Task goal:
What should you transcribe? Every line from the top of the records below through the line with "Given: Click the", exactly, and no pictures.

[Stored data]
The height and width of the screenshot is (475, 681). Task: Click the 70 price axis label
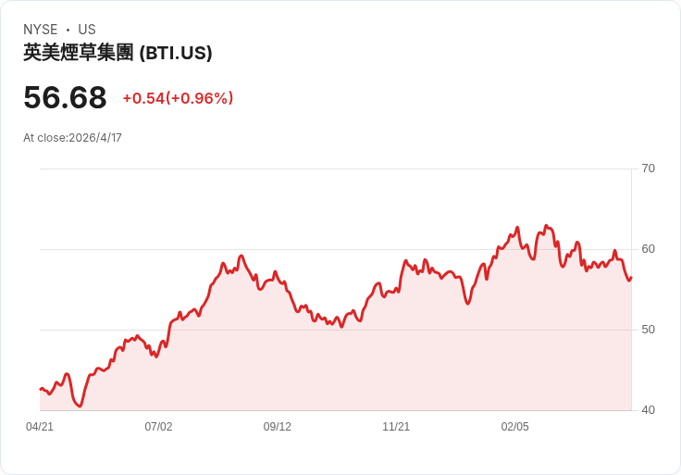coord(649,169)
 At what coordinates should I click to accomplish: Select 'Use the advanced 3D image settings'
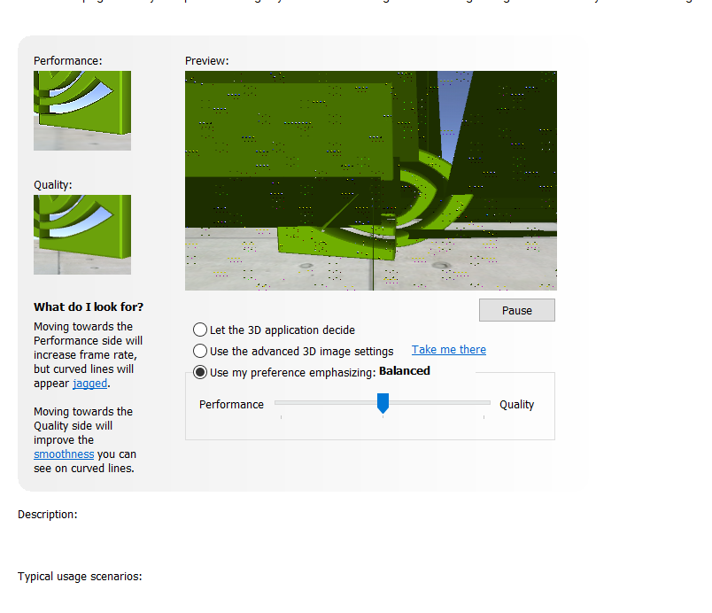pos(200,351)
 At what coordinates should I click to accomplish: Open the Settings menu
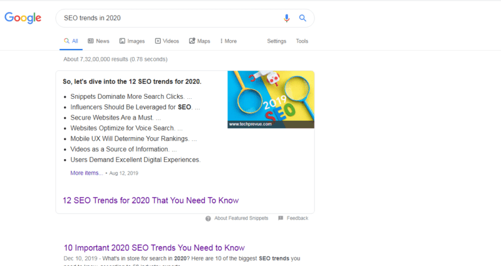pyautogui.click(x=277, y=41)
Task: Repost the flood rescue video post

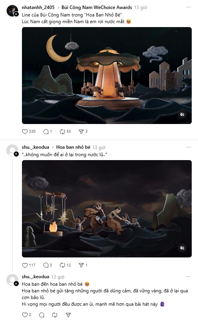Action: [65, 265]
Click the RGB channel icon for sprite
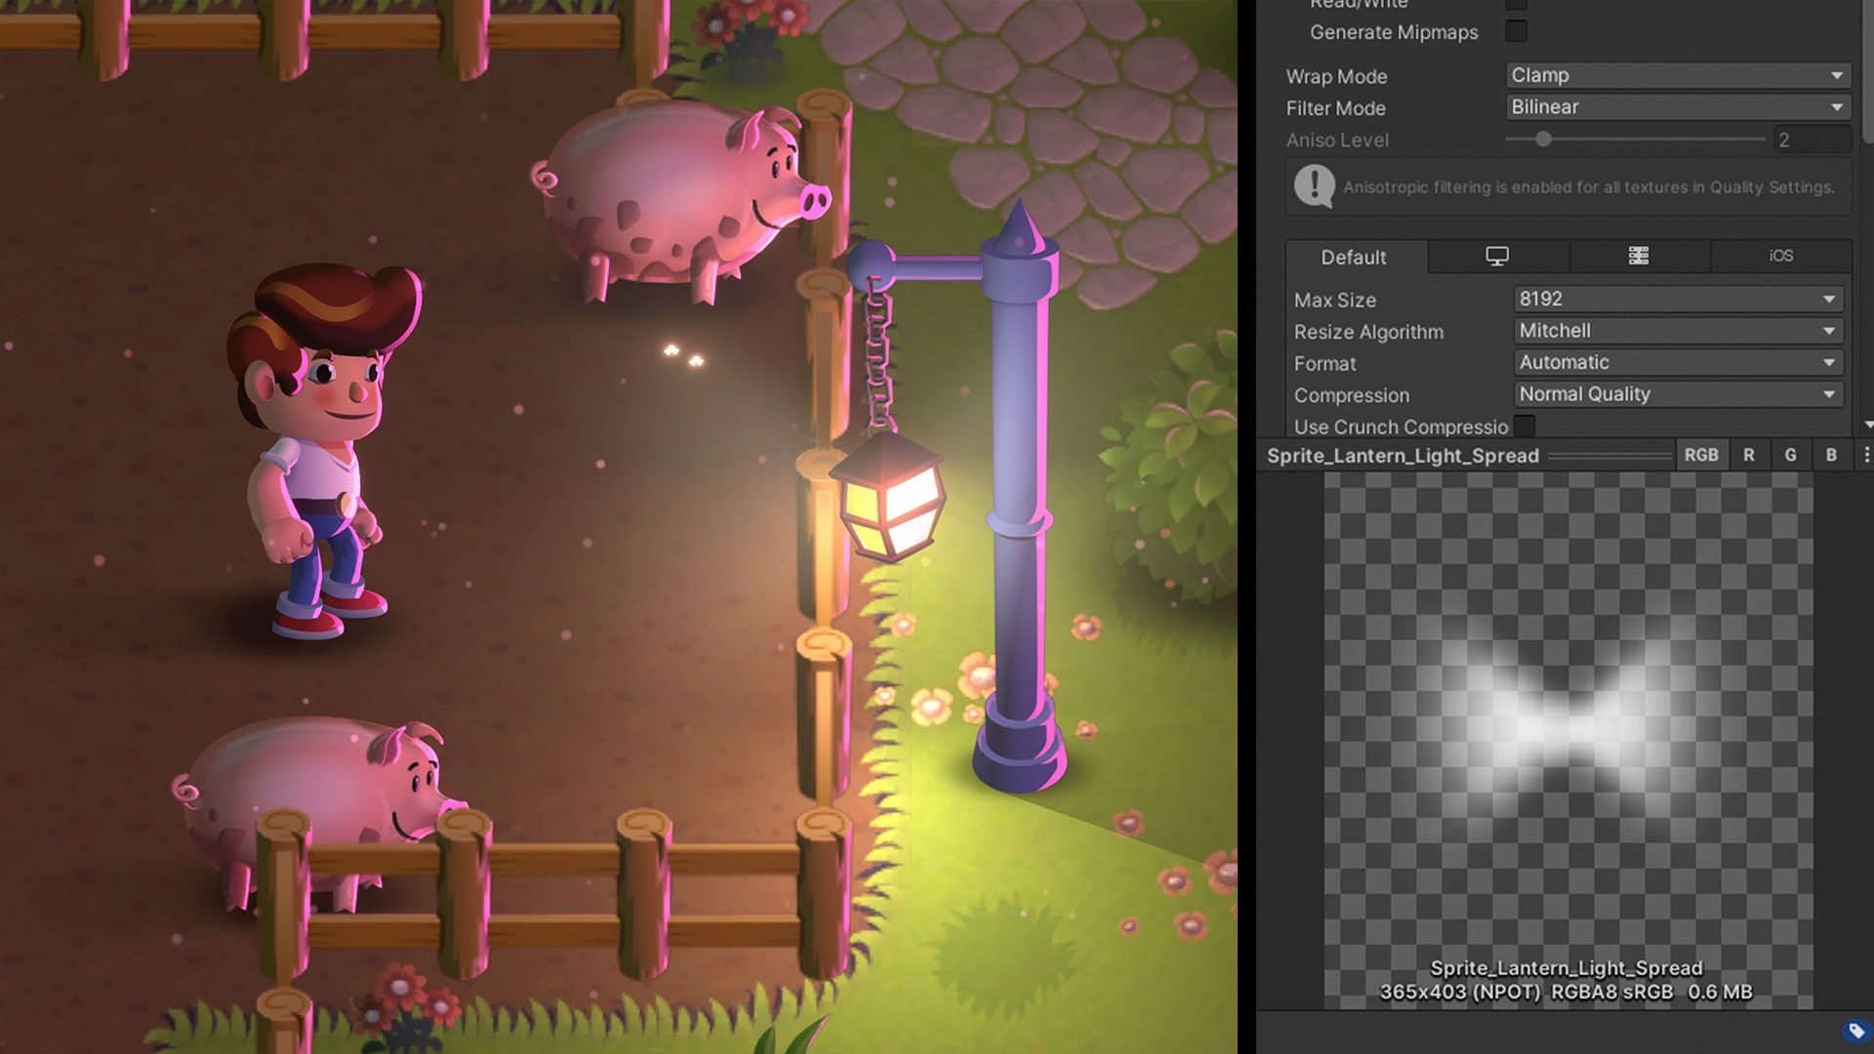Image resolution: width=1874 pixels, height=1054 pixels. coord(1699,454)
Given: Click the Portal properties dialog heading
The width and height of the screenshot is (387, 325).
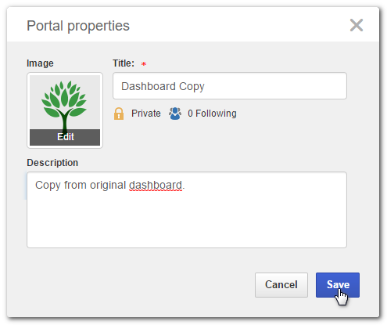Looking at the screenshot, I should pyautogui.click(x=78, y=26).
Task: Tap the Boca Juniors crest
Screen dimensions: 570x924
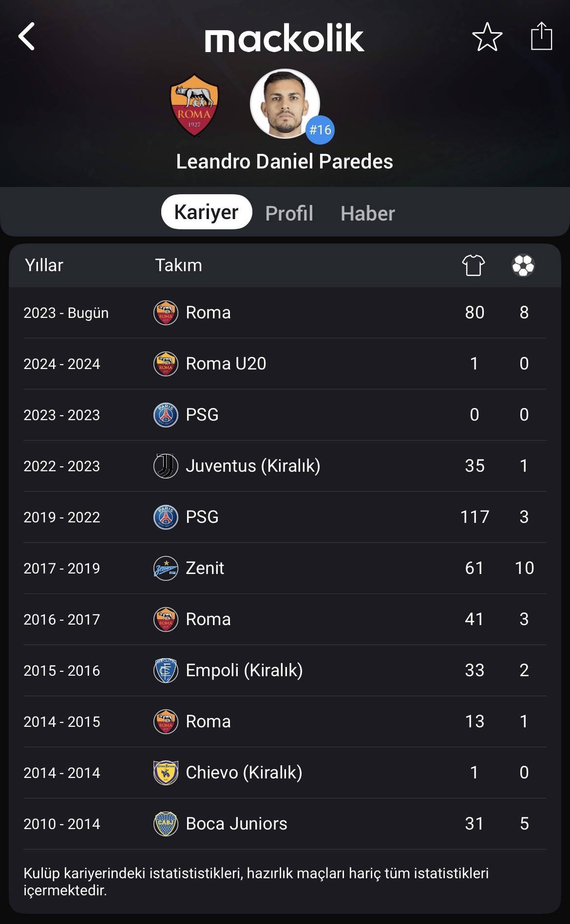Action: click(x=166, y=824)
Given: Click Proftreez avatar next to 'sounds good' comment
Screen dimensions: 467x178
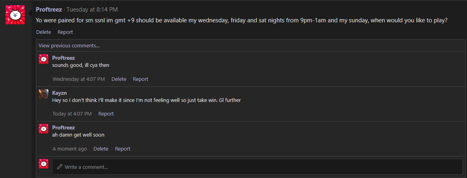Looking at the screenshot, I should point(44,59).
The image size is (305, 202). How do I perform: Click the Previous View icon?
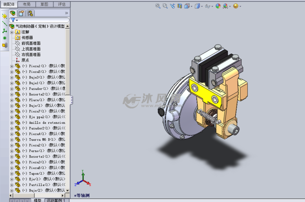pos(173,6)
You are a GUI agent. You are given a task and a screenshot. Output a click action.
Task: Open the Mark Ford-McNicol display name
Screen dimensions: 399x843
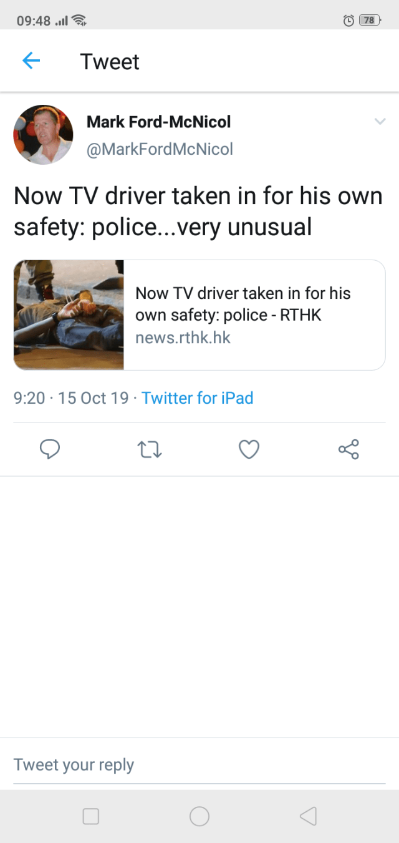pos(158,122)
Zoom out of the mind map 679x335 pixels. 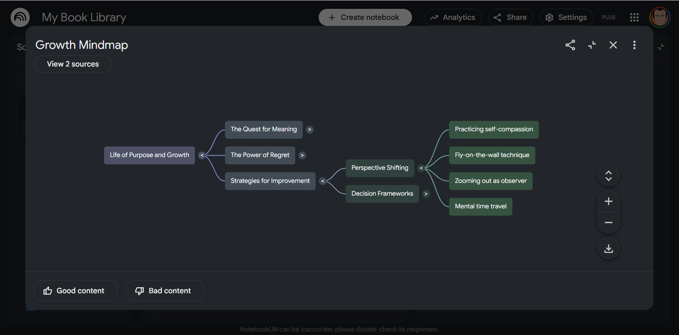point(608,223)
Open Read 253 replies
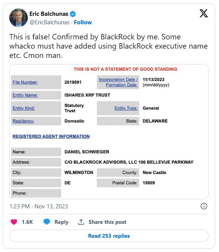The height and width of the screenshot is (252, 219). click(109, 236)
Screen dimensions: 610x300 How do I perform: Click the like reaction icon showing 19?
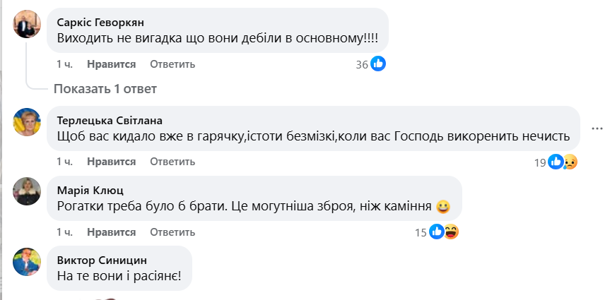[556, 162]
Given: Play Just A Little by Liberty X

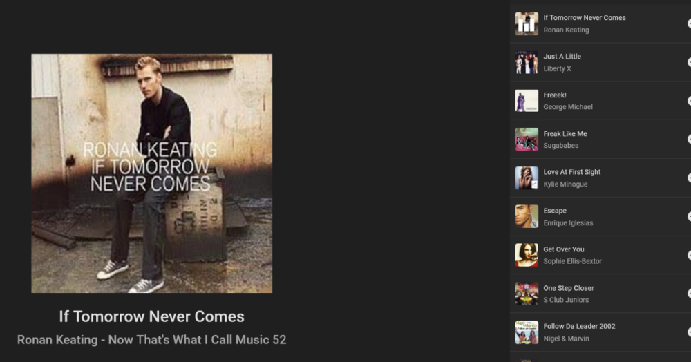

Response to the task:
The height and width of the screenshot is (475, 681). Task: Click the 70 price axis label
coord(649,169)
 At what coordinates should I click to accomplish: Select 'Use the advanced 3D image settings'
pos(200,351)
 At what coordinates should I click to accomplish: Open the Settings menu
pyautogui.click(x=277, y=41)
Task: Repost the flood rescue video post

Action: [65, 265]
Click the RGB channel icon for sprite
Image resolution: width=1874 pixels, height=1054 pixels. coord(1699,454)
Given: Click the Portal properties dialog heading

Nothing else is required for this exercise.